These developer guidelines provide a brief overview of what should be considered when creating HTML5 (or hybrid HTML5/C++) MoSync apps that should be used on devices with varying screen sizes.

Prerequisites and preparations

This overview considers a typical MoSync HTML5 based app. Although there is nothing to stop you from importing your own framework for cross platform HTML5 based apps, for this overview we use the WormholeDemo example provided with the MoSync download. That example already has most of what you need already in place.

The WormholeDemo example shows you how to use jQuery and jqTouch to style the app with native looking graphical elements. It also shows how to use different style sheets depending on which platform is being run. This may be extended to include screen size and whether the device is tablet. (To learn the inner workings of this, see the embedded script of the project's index.html file) 

To import WormholeDemo, start the MoSync IDE and follow the instructions here: ../../../../../sdk/tools/guides/ide/importing-example-applications/index.html.

Get your units straight

The proliferation of screen sizes, device types and web clients pushes cross platform enabled web pages into using relative units instead of absolute units. (Google 'responsive web design' for more info.)

One commonly used unit is px, or CSS pixels. CSS pixels is not physical pixels. CSS pixels is the number of 'pixels' that is reported by the web browser. It may happen to be the number of physical pixels, but often its not:

  • Zooming a web page will obviously not change the number of physical pixels. But the number of CSS pixels will change. Doing a 2x zoom will half the CSS pixel width and height of the device.
  • For HTML5 based user interfaces, you will often want to disable zooming to make your app look less browser-based. To do this, add this line to the MyMoblet constructor of main.cpp in WormholeDemo just right after the call to extractFileSystem:
getWebView()->disableZoom();

Some devices reports the number of CSS pixels as the number of physical pixels divided by a device-specific pixel ratio. For example, the iPhone 3 has 320 physical pixels, and a full screen web view has 320 CSS pixels on this device. However, the 640 pixel retina display will still report 320 CSS pixels. The obvious advantage with this approach is that web pages that were made with the older iPhone in mind will (almost always) work without any changes.

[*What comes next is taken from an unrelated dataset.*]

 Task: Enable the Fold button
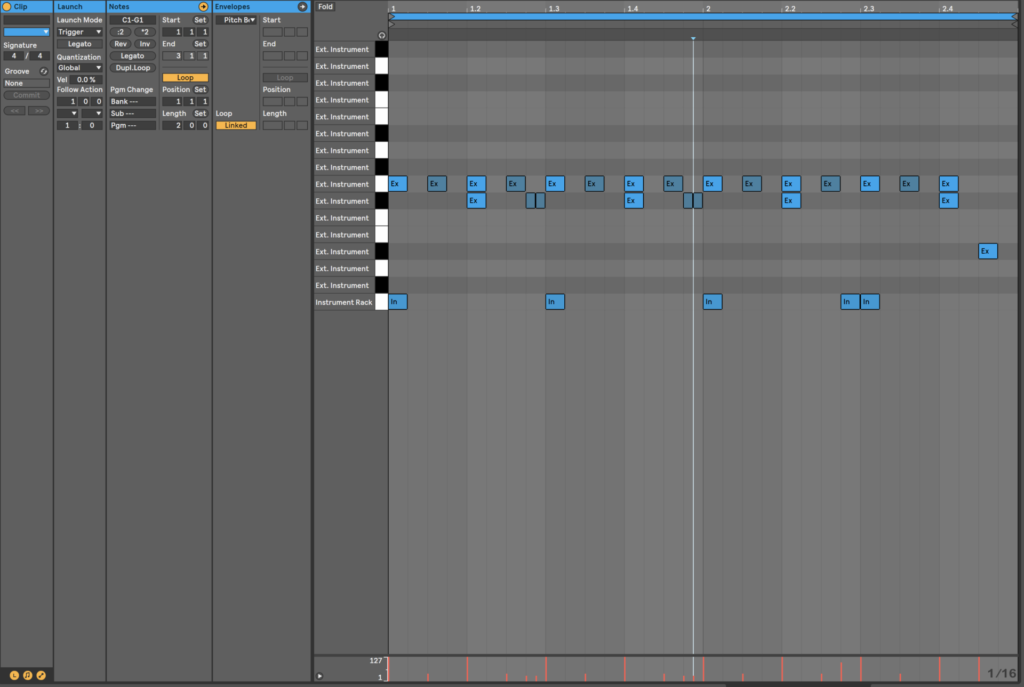coord(325,7)
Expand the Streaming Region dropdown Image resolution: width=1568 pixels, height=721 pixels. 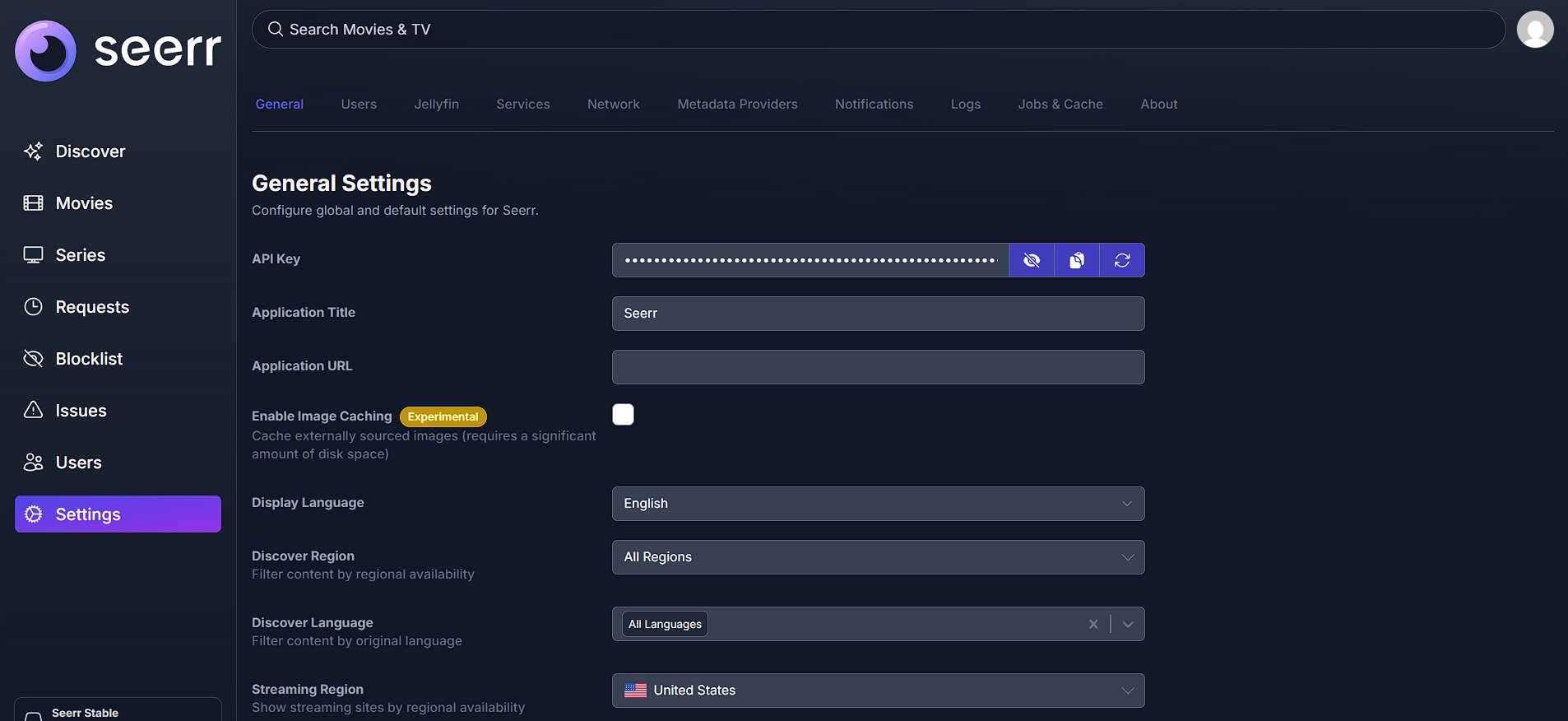878,691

An important relative unit is em. This unit is based on the standard font size. (Which is usually 16px, CSS pixels, that is.)

Another important relative unit is % (percentage). An HTML element can have a width and height specified in a percentage of its parent element.

In general, using the relative units is preferred since it will adapt more readily to exotic screen sizes.

Rule of thumb

Some UI elements should not be proportionally resized. Whereas general layouts, list widths, etc, are well suited for CSS percentage units, there is a category of graphical element that is not: Buttons. Or to be precise, anything that requires the user to touch some area of the screen. It is appropriate to assign at least 7-10 mm minimum target area and 2 mm padding between elements. Infrequently used targets can be smaller and targets that trigger actions that are not easy to undo (such as deleting a document or sending a message) should be larger. 

Tablets are different

The larger screen real estate of tablets adds yet another dimension to consider. As an example, the image below shows a popular Android e-mail client. A larger screen could easily display the full message on the right-hand side of the screen, while keeping the list of messages to the left.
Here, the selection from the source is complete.